1. An apparatus, comprising:

a processor comprising: i), ii), iii) and iv) below: i) a memory controller to read from and write to a memory, the memory controller comprising error correction coding (ECC) circuitry to correct errors in data read from the memory; ii) register space to store read data error information; iii) an embedded controller; and, iv) a local memory coupled to the embedded controller, the embedded controller to read the read data error information and store the read data information in the local memory.

2. The apparatus of claim 1 wherein the embedded controller is able to store timestamps of consecutive ones of the read data errors in the local memory.

3. The apparatus of claim 1 wherein the embedded controller is able to read the read data error information in response to an interrupt generated from the read data error information.

4. The apparatus of claim 1 wherein the embedded controller is able to periodically read the read data error information.

5. The apparatus of claim 1 wherein the read data error information comprises a timestamp of a read data error.

6. The apparatus of claim 1 wherein the embedded controller is to store a voltage associated with a read data error in the local memory.

7. The apparatus of claim 1 wherein the embedded controller is to store a temperature associated with a read data error in the local memory.

8. A machine readable storage medium containing program code that when processed by an embedded controller on a processor causes the embedded controller to perform a method, comprising:

receiving an interrupt, the interrupt generated because of a memory read error;

reading register space that tracks memory read error information; and,

writing the memory read error information in memory on the processor.

9. The machine readable storage medium of claim 8 wherein the method further comprises the embedded controller writing a temperature associated with the memory read error in the memory.

10. The machine readable storage medium of claim 8 wherein the method further comprises the embedded controller writing a voltage associated with the memory read error in the memory.

11. The machine readable storage medium of claim 8 wherein the memory read error information comprises a timestamp of the memory read error.

12. The machine readable storage medium of claim 11 wherein the method further comprises writing a timestamp of a next memory read error in the memory.

13. The machine readable storage medium of claim 8 wherein the method further comprises the embedded controller causing the memory read error information to be transferred from the memory of the processor to a second memory that is external from the processor.

14. A computing system, comprising:

a memory module; and,

a processor comprising a plurality of processing cores, a memory controller, register space, an embedded controller and a local memory, the memory controller coupled to the memory module, the memory controller to read from and write to the memory module, the register space to store read data error information, the embedded controller to read the read data error information and store the read data error information in the local memory.

15. The computing system of claim 14 wherein the embedded controller is able to store timestamps of consecutive ones of the read data errors in the local memory.

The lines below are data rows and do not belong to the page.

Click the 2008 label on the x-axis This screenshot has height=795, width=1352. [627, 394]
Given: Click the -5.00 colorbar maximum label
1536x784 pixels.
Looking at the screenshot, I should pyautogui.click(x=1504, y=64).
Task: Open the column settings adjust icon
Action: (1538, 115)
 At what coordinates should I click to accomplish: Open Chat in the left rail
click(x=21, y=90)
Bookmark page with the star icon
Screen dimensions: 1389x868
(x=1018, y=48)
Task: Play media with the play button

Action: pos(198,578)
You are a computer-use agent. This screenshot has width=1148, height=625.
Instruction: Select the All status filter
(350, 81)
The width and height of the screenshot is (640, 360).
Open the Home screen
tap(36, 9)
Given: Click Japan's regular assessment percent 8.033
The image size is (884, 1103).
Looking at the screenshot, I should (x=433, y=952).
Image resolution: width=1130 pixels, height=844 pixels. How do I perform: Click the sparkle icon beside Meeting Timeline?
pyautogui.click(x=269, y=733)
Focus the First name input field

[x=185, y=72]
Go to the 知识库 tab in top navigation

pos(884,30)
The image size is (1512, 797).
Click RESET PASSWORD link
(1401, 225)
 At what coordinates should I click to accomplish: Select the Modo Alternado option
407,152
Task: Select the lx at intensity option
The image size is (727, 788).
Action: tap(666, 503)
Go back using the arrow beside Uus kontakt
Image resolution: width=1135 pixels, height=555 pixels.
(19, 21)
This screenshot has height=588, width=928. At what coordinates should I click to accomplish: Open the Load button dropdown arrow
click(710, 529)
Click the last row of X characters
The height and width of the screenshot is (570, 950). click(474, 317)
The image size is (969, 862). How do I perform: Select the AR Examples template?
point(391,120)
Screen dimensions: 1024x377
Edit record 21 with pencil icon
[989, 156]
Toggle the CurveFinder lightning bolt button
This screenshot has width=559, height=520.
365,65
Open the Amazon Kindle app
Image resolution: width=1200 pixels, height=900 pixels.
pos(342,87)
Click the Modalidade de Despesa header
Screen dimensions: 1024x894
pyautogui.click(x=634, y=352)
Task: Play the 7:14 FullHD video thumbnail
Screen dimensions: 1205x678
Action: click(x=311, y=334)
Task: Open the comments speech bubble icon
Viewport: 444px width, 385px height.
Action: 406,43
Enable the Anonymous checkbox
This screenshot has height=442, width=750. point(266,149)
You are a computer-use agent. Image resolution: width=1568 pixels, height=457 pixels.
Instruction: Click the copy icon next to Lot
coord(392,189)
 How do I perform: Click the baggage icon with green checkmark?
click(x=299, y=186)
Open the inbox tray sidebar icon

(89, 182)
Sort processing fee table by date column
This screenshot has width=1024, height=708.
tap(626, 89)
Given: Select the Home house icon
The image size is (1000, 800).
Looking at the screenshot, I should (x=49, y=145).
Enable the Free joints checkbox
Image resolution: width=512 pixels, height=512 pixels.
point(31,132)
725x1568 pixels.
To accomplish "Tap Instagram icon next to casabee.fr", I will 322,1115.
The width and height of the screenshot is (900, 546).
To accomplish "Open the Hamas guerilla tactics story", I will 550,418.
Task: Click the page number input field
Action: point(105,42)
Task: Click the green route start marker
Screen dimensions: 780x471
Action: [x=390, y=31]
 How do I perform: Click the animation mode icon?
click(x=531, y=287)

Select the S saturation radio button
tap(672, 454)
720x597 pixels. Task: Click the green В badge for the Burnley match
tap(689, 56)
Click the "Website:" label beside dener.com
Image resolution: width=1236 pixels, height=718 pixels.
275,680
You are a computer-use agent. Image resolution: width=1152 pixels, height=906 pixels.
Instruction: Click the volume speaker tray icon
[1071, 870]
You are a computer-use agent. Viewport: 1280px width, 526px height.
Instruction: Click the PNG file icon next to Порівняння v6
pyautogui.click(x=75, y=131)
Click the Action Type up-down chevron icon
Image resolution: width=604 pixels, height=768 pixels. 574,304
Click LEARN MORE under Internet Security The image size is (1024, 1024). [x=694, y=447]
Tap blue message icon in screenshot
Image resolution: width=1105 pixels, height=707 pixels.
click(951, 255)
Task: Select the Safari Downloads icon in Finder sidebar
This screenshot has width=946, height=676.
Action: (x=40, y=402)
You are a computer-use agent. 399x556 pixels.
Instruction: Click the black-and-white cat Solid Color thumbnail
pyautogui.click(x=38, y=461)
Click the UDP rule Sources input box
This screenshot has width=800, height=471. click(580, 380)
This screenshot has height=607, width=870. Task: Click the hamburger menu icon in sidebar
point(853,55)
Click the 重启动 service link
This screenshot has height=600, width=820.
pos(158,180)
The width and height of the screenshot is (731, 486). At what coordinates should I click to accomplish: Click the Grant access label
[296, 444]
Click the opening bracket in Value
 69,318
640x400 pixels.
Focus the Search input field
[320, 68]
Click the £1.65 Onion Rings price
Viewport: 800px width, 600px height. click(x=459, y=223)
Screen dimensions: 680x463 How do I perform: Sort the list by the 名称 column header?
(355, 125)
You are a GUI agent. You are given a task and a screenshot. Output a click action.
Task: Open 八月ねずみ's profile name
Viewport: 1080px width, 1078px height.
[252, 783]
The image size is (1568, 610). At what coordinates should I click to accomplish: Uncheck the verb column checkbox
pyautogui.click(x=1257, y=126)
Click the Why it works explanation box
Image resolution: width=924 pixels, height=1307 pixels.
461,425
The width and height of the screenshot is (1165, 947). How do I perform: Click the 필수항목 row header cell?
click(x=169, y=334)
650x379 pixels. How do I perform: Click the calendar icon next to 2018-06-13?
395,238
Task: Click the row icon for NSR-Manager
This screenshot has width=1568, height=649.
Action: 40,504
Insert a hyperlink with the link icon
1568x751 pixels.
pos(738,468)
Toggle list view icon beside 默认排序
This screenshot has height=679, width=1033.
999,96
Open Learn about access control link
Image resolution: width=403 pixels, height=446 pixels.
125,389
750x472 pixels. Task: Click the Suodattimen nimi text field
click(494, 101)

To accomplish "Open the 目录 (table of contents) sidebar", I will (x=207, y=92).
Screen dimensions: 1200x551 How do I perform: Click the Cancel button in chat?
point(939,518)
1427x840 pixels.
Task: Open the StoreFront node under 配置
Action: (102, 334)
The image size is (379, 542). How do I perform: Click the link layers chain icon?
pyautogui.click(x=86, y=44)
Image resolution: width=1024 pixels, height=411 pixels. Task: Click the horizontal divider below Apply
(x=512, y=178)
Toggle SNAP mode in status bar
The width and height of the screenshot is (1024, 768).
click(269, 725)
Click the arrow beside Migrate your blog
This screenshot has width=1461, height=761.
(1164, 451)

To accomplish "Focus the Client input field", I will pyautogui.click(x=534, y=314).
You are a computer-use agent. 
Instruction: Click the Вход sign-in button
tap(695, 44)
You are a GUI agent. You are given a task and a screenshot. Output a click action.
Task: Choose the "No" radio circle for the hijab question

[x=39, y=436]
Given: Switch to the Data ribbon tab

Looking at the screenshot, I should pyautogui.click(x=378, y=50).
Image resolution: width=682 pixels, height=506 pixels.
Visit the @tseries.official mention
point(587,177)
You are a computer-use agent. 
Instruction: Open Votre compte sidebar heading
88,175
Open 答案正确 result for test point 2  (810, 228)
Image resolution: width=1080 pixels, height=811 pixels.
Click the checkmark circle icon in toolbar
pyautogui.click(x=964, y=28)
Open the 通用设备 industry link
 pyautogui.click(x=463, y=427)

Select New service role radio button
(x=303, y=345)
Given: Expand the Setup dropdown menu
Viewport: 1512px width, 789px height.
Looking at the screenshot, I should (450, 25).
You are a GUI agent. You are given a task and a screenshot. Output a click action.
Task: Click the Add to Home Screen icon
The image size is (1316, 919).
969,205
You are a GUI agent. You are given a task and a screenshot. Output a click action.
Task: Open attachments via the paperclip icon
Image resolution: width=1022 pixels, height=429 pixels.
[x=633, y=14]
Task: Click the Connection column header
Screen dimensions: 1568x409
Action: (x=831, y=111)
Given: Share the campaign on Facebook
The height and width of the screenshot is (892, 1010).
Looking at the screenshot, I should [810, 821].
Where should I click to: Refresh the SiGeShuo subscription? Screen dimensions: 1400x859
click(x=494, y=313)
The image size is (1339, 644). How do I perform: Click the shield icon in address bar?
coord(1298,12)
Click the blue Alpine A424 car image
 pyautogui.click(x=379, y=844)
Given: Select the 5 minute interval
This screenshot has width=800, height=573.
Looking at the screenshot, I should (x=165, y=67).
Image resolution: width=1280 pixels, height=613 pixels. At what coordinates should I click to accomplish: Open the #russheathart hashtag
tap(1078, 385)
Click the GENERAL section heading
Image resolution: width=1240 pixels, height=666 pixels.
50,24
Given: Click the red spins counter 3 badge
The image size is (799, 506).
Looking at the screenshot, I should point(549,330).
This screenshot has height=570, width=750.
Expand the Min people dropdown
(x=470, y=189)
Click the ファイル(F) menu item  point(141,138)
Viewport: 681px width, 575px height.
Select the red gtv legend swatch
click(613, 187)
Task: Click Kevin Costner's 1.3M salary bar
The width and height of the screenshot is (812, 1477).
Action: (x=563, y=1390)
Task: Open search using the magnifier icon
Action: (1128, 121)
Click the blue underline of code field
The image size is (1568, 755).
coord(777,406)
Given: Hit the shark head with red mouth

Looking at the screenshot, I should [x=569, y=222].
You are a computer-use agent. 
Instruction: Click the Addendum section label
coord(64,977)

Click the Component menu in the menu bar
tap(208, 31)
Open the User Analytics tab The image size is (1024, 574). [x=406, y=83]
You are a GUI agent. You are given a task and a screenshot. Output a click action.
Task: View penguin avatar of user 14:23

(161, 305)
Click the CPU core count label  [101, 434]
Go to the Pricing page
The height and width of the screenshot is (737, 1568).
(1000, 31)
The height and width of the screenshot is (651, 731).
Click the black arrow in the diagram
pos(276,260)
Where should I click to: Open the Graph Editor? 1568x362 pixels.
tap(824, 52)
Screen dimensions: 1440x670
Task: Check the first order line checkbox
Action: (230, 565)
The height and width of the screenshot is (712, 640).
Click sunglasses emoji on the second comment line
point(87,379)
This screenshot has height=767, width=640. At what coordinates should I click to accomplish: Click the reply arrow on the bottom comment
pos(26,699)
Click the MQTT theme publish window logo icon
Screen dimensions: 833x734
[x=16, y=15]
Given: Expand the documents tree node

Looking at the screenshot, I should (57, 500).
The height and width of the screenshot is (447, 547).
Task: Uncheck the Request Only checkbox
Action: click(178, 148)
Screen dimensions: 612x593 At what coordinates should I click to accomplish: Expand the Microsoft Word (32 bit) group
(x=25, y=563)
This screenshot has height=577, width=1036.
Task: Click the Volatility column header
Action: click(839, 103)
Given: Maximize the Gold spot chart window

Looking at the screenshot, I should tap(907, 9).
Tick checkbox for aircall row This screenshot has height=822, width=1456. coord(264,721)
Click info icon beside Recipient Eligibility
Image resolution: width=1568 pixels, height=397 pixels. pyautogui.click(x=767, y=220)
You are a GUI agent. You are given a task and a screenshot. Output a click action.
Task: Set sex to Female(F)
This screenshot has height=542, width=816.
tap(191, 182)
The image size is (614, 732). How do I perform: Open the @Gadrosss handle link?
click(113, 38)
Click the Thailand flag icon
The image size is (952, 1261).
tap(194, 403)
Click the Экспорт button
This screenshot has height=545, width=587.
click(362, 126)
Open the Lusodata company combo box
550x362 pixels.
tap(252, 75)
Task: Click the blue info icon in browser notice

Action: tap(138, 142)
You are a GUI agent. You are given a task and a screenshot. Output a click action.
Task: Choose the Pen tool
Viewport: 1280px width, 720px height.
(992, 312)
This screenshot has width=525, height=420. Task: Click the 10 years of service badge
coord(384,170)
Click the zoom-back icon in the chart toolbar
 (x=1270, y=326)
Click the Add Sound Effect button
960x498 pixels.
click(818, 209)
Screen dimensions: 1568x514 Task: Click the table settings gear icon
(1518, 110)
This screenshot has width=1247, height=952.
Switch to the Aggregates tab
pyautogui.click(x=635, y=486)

16. The computing system of claim 14 wherein the embedded controller is able to read the read data error information in response to an interrupt generated from the read data error information.

17. The computing system of claim 14 wherein the embedded controller is able to periodically read the read data error information.

18. The computing system of claim 14 wherein the read data error information comprises a timestamp of a read data error.

19. The computing system of claim 14 wherein the embedded controller is to store a voltage associated with a read data error in the local memory.

20. The computing system of claim 14 wherein the embedded controller is to store a temperature associated with a read data error in the local memory.